People who have spoken to Mr. Cayne told The Times he is stunned by the abrupt demise of the firm, where he has worked since the late 1960s. Now chairman, he was not an active participant in the negotiations over the weekend but he did come into the office, cigar in mouth as always.

As for Mr. Schwartz, he has told people at Bear that the offer for $2 a share was the best available deal that he could make that would please all the firm’s constituencies.

Bear executives were not the only big losers. Mr. Lewis, the Bahamas-based financier, invested $1 billion at prices above $100 last year, and top institutional investors like Morgan Stanley, Legg Mason and Barrow, Hanley, Mewhinney & Strauss, a value investor in Dallas, have been recent buyers of the stock.

Mr. Lewis stands to lose as much as $1.13 billion, according to some estimates, almost half of his fortune, estimated by Forbes in 2007 to stand at around $3 billion.

Bear’s biggest investor at year-end was money manager Barrow Hanley Mewhinney & Strauss Inc., whose 9.7 percent holding has fallen by $958 million.

In an interview on CNBC on Monday, Mr.
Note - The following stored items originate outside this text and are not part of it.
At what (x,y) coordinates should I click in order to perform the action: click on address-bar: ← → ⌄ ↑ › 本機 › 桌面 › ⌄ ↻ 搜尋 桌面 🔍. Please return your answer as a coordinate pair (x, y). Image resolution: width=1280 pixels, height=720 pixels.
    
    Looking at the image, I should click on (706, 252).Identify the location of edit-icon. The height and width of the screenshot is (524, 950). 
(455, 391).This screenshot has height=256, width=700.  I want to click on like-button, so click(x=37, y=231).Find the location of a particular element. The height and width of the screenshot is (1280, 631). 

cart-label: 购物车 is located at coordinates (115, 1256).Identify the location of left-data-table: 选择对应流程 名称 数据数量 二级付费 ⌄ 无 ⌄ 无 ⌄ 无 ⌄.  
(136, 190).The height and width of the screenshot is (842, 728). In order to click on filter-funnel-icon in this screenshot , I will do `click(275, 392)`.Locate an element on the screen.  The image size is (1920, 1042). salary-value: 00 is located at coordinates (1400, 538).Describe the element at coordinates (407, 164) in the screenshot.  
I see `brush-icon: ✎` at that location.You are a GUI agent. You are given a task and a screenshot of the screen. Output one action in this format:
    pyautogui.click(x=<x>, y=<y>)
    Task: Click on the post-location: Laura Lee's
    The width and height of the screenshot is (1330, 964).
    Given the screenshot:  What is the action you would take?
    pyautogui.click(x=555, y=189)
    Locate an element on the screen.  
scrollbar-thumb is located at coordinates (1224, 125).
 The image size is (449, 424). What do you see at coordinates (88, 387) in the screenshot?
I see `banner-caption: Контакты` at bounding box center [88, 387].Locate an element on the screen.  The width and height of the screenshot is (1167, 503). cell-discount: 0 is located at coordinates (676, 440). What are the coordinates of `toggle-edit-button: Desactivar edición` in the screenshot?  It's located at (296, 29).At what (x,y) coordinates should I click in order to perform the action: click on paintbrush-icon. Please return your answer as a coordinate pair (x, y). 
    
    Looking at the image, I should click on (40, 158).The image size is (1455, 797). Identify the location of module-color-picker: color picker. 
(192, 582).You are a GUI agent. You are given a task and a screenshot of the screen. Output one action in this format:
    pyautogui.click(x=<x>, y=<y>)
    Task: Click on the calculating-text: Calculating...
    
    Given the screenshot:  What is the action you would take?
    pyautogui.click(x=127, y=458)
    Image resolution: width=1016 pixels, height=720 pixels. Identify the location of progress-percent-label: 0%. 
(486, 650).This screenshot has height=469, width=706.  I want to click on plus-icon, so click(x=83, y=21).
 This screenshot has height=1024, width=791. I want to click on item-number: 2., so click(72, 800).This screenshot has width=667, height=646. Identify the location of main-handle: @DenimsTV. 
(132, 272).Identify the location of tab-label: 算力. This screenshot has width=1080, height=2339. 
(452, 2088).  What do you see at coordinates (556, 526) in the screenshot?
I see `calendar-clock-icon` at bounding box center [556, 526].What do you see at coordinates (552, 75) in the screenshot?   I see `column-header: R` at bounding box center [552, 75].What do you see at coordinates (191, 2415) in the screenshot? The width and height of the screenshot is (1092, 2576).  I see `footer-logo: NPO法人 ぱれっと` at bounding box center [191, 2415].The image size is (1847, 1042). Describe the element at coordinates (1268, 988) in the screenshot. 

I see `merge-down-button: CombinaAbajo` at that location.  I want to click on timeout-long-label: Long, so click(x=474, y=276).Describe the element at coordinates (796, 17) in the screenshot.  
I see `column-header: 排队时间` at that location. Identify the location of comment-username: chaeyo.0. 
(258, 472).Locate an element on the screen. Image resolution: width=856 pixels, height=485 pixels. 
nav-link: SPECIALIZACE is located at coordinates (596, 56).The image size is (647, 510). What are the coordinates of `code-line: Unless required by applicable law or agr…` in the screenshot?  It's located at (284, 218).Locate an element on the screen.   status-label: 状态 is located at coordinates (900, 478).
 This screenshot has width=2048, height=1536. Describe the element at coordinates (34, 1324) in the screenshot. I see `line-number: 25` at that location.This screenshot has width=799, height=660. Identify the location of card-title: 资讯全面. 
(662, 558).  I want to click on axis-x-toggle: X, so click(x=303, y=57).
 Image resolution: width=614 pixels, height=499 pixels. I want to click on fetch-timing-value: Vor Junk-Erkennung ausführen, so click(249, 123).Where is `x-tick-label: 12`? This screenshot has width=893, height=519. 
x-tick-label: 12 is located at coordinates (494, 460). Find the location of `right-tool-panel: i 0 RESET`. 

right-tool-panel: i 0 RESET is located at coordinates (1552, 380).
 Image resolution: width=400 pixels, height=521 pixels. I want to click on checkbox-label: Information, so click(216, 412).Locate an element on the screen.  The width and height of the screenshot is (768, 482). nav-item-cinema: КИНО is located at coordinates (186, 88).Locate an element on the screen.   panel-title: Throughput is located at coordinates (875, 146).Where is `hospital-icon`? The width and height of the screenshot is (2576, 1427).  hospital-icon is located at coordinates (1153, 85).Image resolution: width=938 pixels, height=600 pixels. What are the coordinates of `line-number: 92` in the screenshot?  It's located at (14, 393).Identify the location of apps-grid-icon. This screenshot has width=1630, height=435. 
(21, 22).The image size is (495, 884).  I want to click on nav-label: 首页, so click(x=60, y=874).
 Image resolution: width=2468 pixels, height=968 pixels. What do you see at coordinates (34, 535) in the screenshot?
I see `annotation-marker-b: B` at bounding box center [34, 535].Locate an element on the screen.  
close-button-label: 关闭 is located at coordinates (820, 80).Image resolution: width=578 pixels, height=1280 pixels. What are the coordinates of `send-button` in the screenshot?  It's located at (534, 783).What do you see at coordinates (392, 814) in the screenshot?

Lewis termed the offer “derisory,” and indicated that he would not vote for it. It is by no means clear that a majority of Bear executives will support the deal, which raises some question as to whether the transaction will be approved by shareholders when it comes to a vote in the coming months or perhaps be modified in the meantime.

But to most Bear employees, many who face the prospect of not only losing their jobs but of a retirement without savings, such a thought is perhaps too elusive to contemplate.

“Basically we’re all wondering first, if we’ll keep our jobs, second, if we’ll get severance if we don’t,” said an investment banker on a cigarette break outside Bear’s headquarters, declining to give his name. “And then we’re hoping that Lehman won’t go under because then there will be way too many bankers looking for jobs.”